* **TRECHO SELECIONADO**
########

ALAMEDA DA SAUDADE 113
por Rafael de Luna
Não foi como diretor de dois longas-metragens que Carlos Ortiz entrou para a história do cinema brasileiro. Isso se deveu, provavelmente, não por uma importância menor de seu lado cineasta, e sim pelo destaque que teve sua atuação fora dos sets de filmagem.
Ao longo dos anos 1950 Ortiz colaborou na revista Fundamentos – ligada ao Partido Comunista Brasileiro –, teve participações fundamental no I Congresso Paulista do Cinema Brasileiro e no I Congresso Nacional do Cinema Brasileiro, ambos em 1952, e escreveu livros como pioneiros manuais de cinema (como Argumento cinematográfico e sua técnica, 1949) e precursores de uma história do cinema brasileiro (Romance do gato preto, 1952). Além disso, foi professor e crítico de cinema durante muitos anos. Sua produção na imprensa já foi pesquisada por Carlos Berriel no livro Carlos Ortiz e o cinema brasileiro na década de 50 (1981), onde fica claro seu papel fundamental, por exemplo, num debate de viés econômico sobre o cinema brasileiro.

########

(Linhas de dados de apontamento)
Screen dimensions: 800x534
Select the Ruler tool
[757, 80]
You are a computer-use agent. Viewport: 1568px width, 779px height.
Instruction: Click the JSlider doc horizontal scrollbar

########

* **TAREFAS A REALIZAR**
1. Reproduza fielmente a parte do texto sobre Carlos Ortiz que se inicia com as palavras que contêm "Ao longo dos" e termina em "sobre o cinema brasileiro.".
2. Expresse como uma lista JSON de strings, com uma string para cada linha e sem as linhas em branco, somente o trecho da listagem que vai da linha que contém "You are a computer-use" até o final da listagem, incluindo as duas extremidades.

* **RESPOSTAS DAS TAREFAS**
1.
Ao longo dos anos 1950 Ortiz colaborou na revista Fundamentos – ligada ao Partido Comunista Brasileiro –, teve participações fundamental no I Congresso Paulista do Cinema Brasileiro e no I Congresso Nacional do Cinema Brasileiro, ambos em 1952, e escreveu livros como pioneiros manuais de cinema (como Argumento cinematográfico e sua técnica, 1949) e precursores de uma história do cinema brasileiro (Romance do gato preto, 1952). Além disso, foi professor e crítico de cinema durante muitos anos. Sua produção na imprensa já foi pesquisada por Carlos Berriel no livro Carlos Ortiz e o cinema brasileiro na década de 50 (1981), onde fica claro seu papel fundamental, por exemplo, num debate de viés econômico sobre o cinema brasileiro.

2.
[
  "You are a computer-use agent. Viewport: 1568px width, 779px height.",
  "Instruction: Click the JSlider doc horizontal scrollbar"
]